Records contained in a dataset:
%%
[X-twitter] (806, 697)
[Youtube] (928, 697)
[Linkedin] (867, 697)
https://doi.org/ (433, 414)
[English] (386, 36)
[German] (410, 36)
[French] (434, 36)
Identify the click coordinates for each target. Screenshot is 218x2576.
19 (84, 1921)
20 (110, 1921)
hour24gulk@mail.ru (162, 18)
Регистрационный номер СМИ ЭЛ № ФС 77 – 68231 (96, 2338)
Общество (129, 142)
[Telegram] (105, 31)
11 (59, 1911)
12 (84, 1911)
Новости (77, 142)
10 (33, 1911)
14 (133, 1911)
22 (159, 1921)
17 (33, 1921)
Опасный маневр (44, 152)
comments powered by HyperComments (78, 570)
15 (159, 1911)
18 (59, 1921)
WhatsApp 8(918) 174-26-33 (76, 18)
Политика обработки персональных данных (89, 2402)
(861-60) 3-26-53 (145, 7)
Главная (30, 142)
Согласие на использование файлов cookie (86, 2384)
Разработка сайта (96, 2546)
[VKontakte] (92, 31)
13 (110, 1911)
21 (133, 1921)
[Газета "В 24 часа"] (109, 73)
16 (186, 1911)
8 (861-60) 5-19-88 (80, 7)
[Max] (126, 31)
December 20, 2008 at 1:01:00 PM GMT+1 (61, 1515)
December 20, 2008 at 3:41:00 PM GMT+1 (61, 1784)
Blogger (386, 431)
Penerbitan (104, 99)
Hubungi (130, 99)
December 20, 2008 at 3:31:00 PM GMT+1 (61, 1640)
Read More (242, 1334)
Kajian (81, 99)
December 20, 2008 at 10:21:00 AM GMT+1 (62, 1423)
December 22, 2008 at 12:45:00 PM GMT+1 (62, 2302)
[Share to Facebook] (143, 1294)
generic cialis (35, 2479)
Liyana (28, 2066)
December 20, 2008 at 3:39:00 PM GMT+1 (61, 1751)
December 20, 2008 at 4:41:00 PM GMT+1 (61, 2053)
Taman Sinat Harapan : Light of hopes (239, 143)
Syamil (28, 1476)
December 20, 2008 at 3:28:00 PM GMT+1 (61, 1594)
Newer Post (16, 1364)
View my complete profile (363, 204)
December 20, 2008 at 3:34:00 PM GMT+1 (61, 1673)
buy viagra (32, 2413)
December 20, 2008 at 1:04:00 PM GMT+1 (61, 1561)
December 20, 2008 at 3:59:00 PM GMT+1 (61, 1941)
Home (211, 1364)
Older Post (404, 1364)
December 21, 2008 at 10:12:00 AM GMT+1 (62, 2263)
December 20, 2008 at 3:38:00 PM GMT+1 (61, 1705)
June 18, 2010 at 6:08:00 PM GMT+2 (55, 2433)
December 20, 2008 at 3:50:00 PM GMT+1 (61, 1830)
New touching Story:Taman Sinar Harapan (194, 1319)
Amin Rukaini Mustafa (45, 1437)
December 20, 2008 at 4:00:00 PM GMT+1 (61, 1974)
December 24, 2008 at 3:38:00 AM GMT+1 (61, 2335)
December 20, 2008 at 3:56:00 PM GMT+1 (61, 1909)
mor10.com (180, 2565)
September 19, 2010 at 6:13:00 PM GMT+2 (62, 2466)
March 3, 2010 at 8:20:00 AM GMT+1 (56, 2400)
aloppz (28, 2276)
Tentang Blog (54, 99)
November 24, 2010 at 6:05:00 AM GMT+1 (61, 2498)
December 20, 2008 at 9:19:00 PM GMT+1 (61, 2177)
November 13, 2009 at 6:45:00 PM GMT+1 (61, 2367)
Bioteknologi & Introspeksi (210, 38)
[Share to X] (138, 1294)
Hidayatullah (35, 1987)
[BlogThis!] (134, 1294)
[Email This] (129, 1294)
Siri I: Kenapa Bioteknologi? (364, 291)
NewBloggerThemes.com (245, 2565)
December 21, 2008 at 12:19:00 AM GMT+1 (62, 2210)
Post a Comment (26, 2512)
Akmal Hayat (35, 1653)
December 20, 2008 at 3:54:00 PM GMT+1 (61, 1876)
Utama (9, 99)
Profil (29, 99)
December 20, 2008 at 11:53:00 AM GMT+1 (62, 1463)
%%
* Task details *
Of the entries above, transcribe exactly those lines that fall between the line containing "December 20, 2008 at 1:04:00" and the line containing "November 13, 2009", together with those two lines.

* The answer *
December 20, 2008 at 1:04:00 PM GMT+1 (61, 1561)
December 20, 2008 at 3:59:00 PM GMT+1 (61, 1941)
Home (211, 1364)
Older Post (404, 1364)
December 21, 2008 at 10:12:00 AM GMT+1 (62, 2263)
December 20, 2008 at 3:38:00 PM GMT+1 (61, 1705)
June 18, 2010 at 6:08:00 PM GMT+2 (55, 2433)
December 20, 2008 at 3:50:00 PM GMT+1 (61, 1830)
New touching Story:Taman Sinar Harapan (194, 1319)
Amin Rukaini Mustafa (45, 1437)
December 20, 2008 at 4:00:00 PM GMT+1 (61, 1974)
December 24, 2008 at 3:38:00 AM GMT+1 (61, 2335)
December 20, 2008 at 3:56:00 PM GMT+1 (61, 1909)
mor10.com (180, 2565)
September 19, 2010 at 6:13:00 PM GMT+2 (62, 2466)
March 3, 2010 at 8:20:00 AM GMT+1 (56, 2400)
aloppz (28, 2276)
Tentang Blog (54, 99)
November 24, 2010 at 6:05:00 AM GMT+1 (61, 2498)
December 20, 2008 at 9:19:00 PM GMT+1 (61, 2177)
November 13, 2009 at 6:45:00 PM GMT+1 (61, 2367)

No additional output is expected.